Aunque los organizadores han bajado el perfil de lo eclesial en la conmemoración por los 500 años de fundación de la Noble y Leal Ciudad
de Panamá, la Historia es testigo de cómo lo católico fue definitorio de nuestra identidad. Ahí está la semilla, las raíces y la fronda que ha dado sombra y cobijo a todo un pueblo que es como es, precisamente por eso que no se ve, pero que se lleva cual vestigio en el alma nacional. Los zapadores de la claroscura conquista desembarcaron signados por el catecismo, lo mariano, la devoción a los santos y a los sacramentales.
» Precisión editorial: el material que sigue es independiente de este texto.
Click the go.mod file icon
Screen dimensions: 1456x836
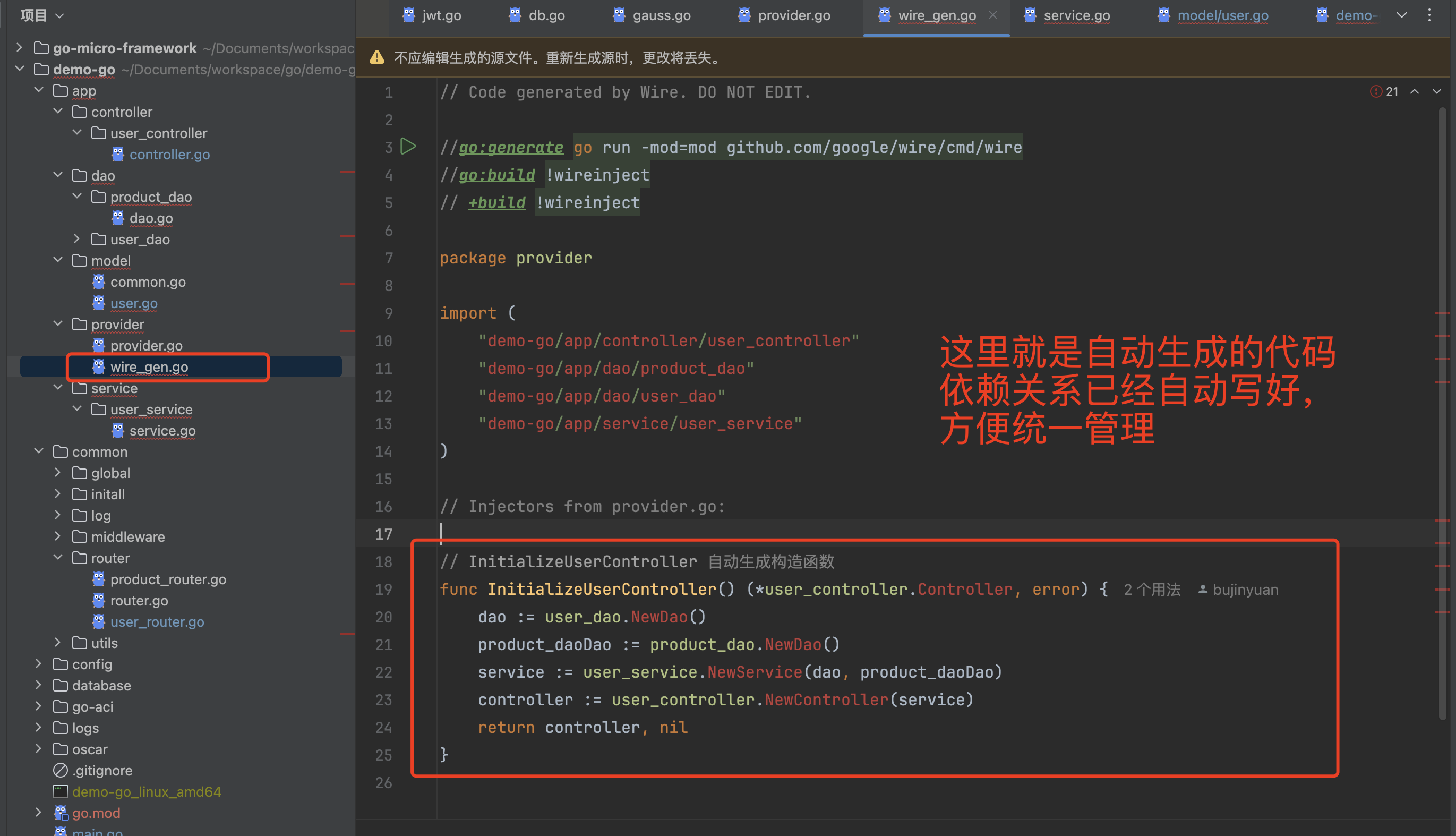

No fue distinto en Panamá: aquí llegaron con la Cruz y Santa María la Antigua por delante, con la maravillosa distinción de que fue esta angosta parte del istmo el vértice trascendental desde el cual se irradió la fe hacia el resto de Tierra Firme. Panamá, la diminuta, la breve, se convirtió en puente entre Dios y los hombres
en esta parte del mundo. Por eso y más debemos estar orgullosos los panameños. Por esta vocación que nos ha propiciado Dios, de ser lugar de encuentro, punto de llegada y de partida. Aquí, en esta lengua preciosa, se empezó a tejer el complejo tapiz que hoy es la Iglesia Latinoamericana, referente universal en lo pastoral y doctrinal.Orgullosos porque la nobleza que nos engalana como patria no es inopinada. Por el contrario, hay
que aceptarla cual fruto de lento y seguro crecimiento, desde la religiosidad y lo sagrado. Los panameños siempre hemos puesto a Dios primero. Aunque nos digan que hemos errado el camino, que somos un fracaso moral y ciudadano, la verdad es que ahí en el fondo de quienes somos habita la certeza, están enraizadas la Verdad y el Amor, y por eso cada vez que se nos convoca, respondemos con solidaridad y entusiasmo. La Historia es testigo, y el Papa Francisco, con todos los asistentes a la JMJ, también.